La voglia umana di vincere tutto
Lo ha detto anche Davide Cassani, ex commissario tecnico della Nazionale Italiana di ciclismo su strada: “Pogacar, se vuole rivincere il Tour, deve rinunciare alle classiche”. Perché il 2023 dello sloveno non è stato solo occupato Tour de France. Tadej ha programmato un calendario ricchissimo di impegni, con dentro le classiche più importanti. Per prima la Milano-Sanremo, terminata al quarto posto, e successivamente le gare del nord. Il 2 aprile la meravigliosa vittoria sulle strade della Ronde van Vlaanderen, di cui si parla qui, davanti a Mathieu Van der Poel. Un successo che lo ha proiettato al trittico delle Ardenne, dove, sbaragliando la concorrenza, è risultato ancora protagonista: primo all’Amstel Gold Race e alla Freccia Vallone, precedentemente alla caduta già citata nei primi chilometri della Liegi-Bastogne-Liegi. Poi uno stop alle corse prima di vincere i campionati nazionali, sia a cronometro che in linea, e prima del Tour de France. Smaltita la delusione della Grande Boucle, il corridore della UAE è tornato a gareggiare al mondiale di Glasgow, conquistando la medaglia di bronzo. Tutto per un totale di 14 vittorie, escludendo i successi in classifica generale alla Vuelta a Andalucia e alla Parigi-Nizza. Un’umana voglia di vincere qualsiasi gara a cui si scontra, però, con la programmazione estremamente accurata del rivale Jonas Vingegaard. Un drago a metà non potrà mai vincere contro un drago intero. Per diventare un grande drago a Pogacar servirebbe, forse, cambiare i piani. Però snaturerebbe se stesso, stravolgerebbe il proprio modo di intendere il ciclismo e la vita. E allora, qui, torniamo al titolo. Che cosa vuoi fare da grande Tadej Pogacar?
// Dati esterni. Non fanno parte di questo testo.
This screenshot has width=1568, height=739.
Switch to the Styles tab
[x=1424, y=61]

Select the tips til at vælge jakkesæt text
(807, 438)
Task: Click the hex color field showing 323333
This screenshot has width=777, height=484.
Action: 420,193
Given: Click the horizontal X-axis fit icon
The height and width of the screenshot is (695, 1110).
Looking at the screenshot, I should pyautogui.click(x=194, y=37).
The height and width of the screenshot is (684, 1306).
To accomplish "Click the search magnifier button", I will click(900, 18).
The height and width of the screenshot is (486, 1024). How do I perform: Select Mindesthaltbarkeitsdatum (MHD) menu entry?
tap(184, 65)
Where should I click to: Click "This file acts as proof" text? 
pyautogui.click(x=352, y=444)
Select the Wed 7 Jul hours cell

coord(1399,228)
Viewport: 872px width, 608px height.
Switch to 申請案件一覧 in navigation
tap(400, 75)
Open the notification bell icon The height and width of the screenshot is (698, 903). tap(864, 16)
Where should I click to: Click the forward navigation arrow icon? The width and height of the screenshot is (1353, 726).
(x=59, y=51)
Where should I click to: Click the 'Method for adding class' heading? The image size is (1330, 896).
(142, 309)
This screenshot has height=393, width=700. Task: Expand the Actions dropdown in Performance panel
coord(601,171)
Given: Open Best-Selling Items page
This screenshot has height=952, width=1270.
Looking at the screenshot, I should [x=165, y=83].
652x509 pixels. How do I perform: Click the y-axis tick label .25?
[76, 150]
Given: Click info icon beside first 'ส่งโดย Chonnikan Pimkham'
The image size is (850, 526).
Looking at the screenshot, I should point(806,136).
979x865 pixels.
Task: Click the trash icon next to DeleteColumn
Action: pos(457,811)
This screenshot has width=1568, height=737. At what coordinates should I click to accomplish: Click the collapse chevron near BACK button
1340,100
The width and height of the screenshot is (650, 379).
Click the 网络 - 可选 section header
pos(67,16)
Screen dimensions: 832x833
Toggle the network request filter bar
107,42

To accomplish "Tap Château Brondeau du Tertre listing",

Il finale di stagione in Italia
Mentre pensate alla risposta, quasi più filosofica che sportiva a dire la verità, la stagione dello sloveno, comunque, continua. Pogacar ha già corso in Toscana, con un quarto posto al Memorial Alfredo Martini e con un terzo posto alla Coppa Sabatini di Peccioli. Tutto questo, compresi il Giro dell’Emilia e la Tre Valli Varesine dei prossimi giorni, in preparazione al Lombardia del 7 ottobre. Si concluderà con l’ultima classica monumento, vinta nelle ultime due edizioni, presumibilmente, la stagione di Tadej Pogacar. Una conclusione tutta italiana, in attesa di dare una risposta anche a se stesso. Ma al di là di quasiasi dubbio possibile e di qualsiasi futuro, c’è una certezza insita nei pensieri degli appassionati: Tadej Pogacar da Komenda, drago o meno, è un campione. E su questo non si può discutere.